Inflação oficial ultrapassa o teto da meta e pode sair do controle até o final do ano

Após taxas expressivas até abril, a inflação mensal desacelerou em junho, mas não o suficiente para evitar que o acumulado em 12 rompesse o teto da meta estipulado pelo governo. O IPCA, índice oficial do país, ficou em 0,40% em junho, segundo dados divulgados nesta terça-feira (8) pelo IBGE. No acumulado em 12 meses, foi a 6,52%, rompendo o teto da meta para o ano, de 6,5%.

A meta é de 4,5%, com dois pontos percentuais de variação para mais ou para menos. A taxa acumulada em 12 meses é a maior desde setembro de 2013, quando ficou em 6,70%.
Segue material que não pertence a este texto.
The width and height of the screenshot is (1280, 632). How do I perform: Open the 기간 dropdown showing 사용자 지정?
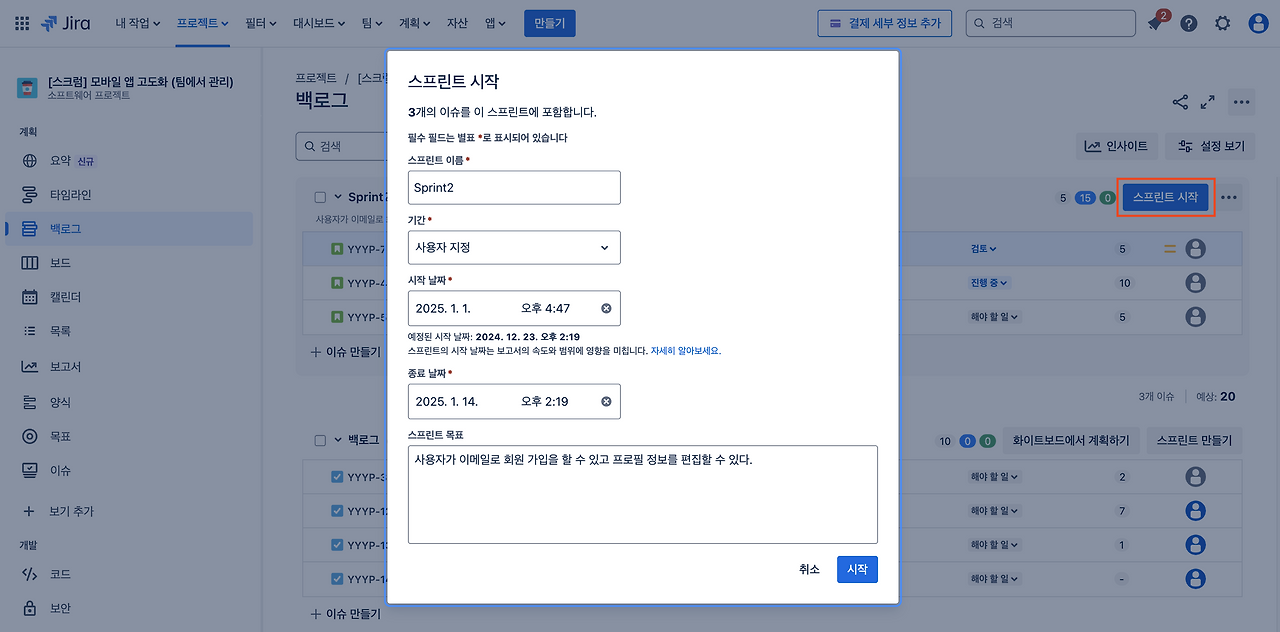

Analistas já esperavam que o índice batesse o teto e alguns não descartam estouro no final de 2014.

O governo avalia que a tendência da inflação é de queda. Superar 6,5% no meio do ano não significa descumprir a meta, que se refere ao IPCA de dezembro. E a previsão, inclusive a taxa mediana do mercado, é fechar o ano em 6,46%.

As projeções dos economistas são de inflação acima do teto da meta até fevereiro (exceto em dezembro) e superior a 6% até o fim de 2015. De janeiro a junho, a inflação acumula 3,75%, segundo o IBGE.

Entretanto, apesar de recuar em relação ao percentual de maio (0,46%), o IPCA de junho veio acima do esperado pelo mercado. Analistas previam alta de 0,35%, segundo o Boletim Focus, do Banco Central.